Un cuadro regional convulso e inestable cierra el 2019. El crecimiento económico es anémico: un 0,1 % es el promedio regional; el ambiente social está crispado y poblado de estallidos sociales (Haití, Honduras, Ecuador, Chile y Colombia); el choque de poderes en Perú llevó al cierre del Congreso y a una elección de nuevos miembros que tendrá lugar el 26 de enero; el fraude electoral en Bolivia forzó la renuncia de Evo Morales y la repetición de las elecciones; y las dos principales crisis —Venezuela y Nicaragua— siguen sin resolverse, lo cual genera grave sufrimiento a sus pueblos y agrava el drama migratorio.
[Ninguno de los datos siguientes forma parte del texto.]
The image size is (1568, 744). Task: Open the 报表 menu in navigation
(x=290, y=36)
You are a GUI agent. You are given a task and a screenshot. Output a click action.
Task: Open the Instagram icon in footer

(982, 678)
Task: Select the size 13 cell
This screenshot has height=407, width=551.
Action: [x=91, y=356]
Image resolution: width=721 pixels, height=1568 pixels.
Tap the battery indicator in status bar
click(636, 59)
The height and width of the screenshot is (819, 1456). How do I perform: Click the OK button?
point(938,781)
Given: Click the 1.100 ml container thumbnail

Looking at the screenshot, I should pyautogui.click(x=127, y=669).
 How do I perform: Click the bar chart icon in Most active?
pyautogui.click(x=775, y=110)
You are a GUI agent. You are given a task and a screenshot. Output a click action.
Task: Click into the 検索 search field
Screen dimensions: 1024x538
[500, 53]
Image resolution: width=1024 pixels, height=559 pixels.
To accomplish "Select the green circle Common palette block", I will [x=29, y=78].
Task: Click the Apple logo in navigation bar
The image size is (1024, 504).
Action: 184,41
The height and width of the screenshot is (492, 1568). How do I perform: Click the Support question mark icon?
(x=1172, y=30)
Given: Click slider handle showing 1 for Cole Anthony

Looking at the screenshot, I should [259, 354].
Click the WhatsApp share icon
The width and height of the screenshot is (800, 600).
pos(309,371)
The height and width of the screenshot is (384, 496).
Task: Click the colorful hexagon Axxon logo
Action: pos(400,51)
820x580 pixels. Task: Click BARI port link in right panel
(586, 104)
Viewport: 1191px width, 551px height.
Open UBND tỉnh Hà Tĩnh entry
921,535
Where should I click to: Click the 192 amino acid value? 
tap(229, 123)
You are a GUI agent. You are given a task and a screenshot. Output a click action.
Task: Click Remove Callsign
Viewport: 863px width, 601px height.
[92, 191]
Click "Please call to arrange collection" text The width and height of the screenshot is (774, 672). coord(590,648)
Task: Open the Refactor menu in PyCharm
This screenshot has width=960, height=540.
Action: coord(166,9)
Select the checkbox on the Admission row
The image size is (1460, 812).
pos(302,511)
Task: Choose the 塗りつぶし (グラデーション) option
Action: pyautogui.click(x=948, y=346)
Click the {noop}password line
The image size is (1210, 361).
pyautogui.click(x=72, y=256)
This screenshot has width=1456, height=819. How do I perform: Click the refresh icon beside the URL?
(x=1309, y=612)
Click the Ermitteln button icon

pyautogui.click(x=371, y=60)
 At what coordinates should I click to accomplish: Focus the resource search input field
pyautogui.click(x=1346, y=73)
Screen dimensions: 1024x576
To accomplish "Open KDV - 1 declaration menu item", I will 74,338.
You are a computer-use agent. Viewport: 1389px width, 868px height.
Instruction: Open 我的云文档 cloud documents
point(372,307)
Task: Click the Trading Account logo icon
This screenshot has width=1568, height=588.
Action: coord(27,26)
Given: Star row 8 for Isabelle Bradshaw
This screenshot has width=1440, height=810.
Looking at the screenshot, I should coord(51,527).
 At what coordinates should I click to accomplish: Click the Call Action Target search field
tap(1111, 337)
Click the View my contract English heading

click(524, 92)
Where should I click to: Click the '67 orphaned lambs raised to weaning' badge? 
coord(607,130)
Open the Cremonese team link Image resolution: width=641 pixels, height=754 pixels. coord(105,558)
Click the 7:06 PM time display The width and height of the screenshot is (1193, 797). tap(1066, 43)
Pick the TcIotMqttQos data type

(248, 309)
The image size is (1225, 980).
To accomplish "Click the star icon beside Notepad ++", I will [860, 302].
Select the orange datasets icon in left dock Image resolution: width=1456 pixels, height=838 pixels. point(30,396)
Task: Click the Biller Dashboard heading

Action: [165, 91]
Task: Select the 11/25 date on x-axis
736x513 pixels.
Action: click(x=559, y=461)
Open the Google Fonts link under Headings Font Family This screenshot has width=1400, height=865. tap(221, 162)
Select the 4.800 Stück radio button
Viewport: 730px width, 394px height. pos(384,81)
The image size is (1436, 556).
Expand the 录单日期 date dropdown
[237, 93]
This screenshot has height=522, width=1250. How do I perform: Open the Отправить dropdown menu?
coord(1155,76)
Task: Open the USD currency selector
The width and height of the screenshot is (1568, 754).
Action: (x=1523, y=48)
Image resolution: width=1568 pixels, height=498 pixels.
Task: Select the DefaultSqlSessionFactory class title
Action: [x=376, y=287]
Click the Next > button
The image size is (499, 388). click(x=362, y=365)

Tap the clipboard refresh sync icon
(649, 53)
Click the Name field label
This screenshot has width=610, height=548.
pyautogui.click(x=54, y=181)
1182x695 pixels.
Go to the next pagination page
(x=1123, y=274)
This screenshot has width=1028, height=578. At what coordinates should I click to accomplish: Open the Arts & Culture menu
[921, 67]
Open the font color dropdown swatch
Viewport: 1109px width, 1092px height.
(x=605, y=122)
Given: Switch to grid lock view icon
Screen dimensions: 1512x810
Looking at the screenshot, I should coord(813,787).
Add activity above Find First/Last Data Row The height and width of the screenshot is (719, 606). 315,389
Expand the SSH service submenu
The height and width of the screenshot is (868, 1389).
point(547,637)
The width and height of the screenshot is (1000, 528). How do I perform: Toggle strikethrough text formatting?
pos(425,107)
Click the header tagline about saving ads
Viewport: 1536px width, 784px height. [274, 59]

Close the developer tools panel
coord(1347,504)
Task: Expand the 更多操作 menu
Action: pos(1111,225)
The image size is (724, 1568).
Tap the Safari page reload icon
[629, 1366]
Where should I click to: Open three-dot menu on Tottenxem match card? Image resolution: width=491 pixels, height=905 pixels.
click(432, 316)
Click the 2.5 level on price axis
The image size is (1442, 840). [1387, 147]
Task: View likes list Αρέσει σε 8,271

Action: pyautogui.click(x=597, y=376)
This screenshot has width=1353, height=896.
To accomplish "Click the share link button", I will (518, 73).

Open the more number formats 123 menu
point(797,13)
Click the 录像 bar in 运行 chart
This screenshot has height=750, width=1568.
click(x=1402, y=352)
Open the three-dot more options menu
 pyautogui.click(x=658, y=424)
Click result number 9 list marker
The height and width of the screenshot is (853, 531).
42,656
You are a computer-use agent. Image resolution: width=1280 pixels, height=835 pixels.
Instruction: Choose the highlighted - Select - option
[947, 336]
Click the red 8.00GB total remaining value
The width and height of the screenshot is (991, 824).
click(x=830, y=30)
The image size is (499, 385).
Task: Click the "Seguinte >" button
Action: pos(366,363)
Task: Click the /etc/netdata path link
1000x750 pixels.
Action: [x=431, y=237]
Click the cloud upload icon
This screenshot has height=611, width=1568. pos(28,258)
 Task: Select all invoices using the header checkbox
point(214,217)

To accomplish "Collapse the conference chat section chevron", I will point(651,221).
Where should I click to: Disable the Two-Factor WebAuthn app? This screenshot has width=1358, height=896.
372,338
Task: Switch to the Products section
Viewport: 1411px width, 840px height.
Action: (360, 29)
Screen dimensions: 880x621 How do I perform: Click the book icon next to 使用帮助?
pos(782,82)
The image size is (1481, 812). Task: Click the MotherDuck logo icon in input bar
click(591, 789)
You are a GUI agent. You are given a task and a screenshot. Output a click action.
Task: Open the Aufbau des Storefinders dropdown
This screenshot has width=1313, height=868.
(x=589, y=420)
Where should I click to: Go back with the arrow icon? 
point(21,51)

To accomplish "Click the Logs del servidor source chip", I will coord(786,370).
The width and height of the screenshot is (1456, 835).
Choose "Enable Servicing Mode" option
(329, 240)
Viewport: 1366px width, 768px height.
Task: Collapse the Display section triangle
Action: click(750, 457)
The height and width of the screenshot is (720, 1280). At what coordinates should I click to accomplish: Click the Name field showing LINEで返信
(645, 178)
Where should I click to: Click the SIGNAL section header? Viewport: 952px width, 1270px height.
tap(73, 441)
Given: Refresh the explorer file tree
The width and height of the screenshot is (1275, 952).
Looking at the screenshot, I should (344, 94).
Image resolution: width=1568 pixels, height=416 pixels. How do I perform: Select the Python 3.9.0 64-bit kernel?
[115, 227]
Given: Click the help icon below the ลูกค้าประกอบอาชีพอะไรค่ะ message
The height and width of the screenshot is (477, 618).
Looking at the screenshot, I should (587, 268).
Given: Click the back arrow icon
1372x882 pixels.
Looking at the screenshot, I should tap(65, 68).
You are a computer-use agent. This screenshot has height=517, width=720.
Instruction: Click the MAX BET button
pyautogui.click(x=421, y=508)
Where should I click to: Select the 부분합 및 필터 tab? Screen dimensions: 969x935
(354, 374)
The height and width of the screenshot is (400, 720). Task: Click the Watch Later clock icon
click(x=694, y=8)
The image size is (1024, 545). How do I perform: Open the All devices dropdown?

La pobreza volvió a aumentar (30,8 %) y la reducción de la desigualdad se estancó, según la Cepal. Hay una profunda molestia con la política y se desconfía de las élites, debido a la falta de resultados y a las promesas incumplidas, cuyos resultados, en un gran número de países, son presidentes débiles y crisis de gobernabilidad.
Este año marca, asimismo, el fin del superciclo electoral: una maratón de 15 elecciones presidenciales que tuvieron lugar en América Latina durante el período 2017-2019; seis de las cuales se celebraron en el 2019: tres en América Central (El Salvador, Panamá y Guatemala) y tres en América del Sur (Argentina, Uruguay y Bolivia; esta última anulada y recalendarizada para el primer semestre del 2020).
Nuevo escenario regional. América Latina emerge del superciclo electoral con más heterogeneidad ideológica y sin una tendencia dominante. La región no es la misma de hace una década, cuando estuvo dominada por la centroizquierda o la izquierda del ALBA (sobre todo Suramérica). Pero tampoco es una región donde se imponen de modo exclusivo los gobiernos de centroderecha o derecha.
Desde el triunfo de Mauricio Macri, en el 2015, seguido por las victorias de Pedro Pablo Kuczynski en Perú, en el 2016; Sebastián Piñera, en Chile, en el 2017; e Iván Duque, en Colombia; Abdo Benítez, en Paraguay; y Jair Bolsonaro, en Brasil, en el 2018, algunos analistas echaron las campanas al vuelo y anunciaron que los gobiernos progresistas estaban acabados y venía un ciclo largo de mandos de derecha y centroderecha.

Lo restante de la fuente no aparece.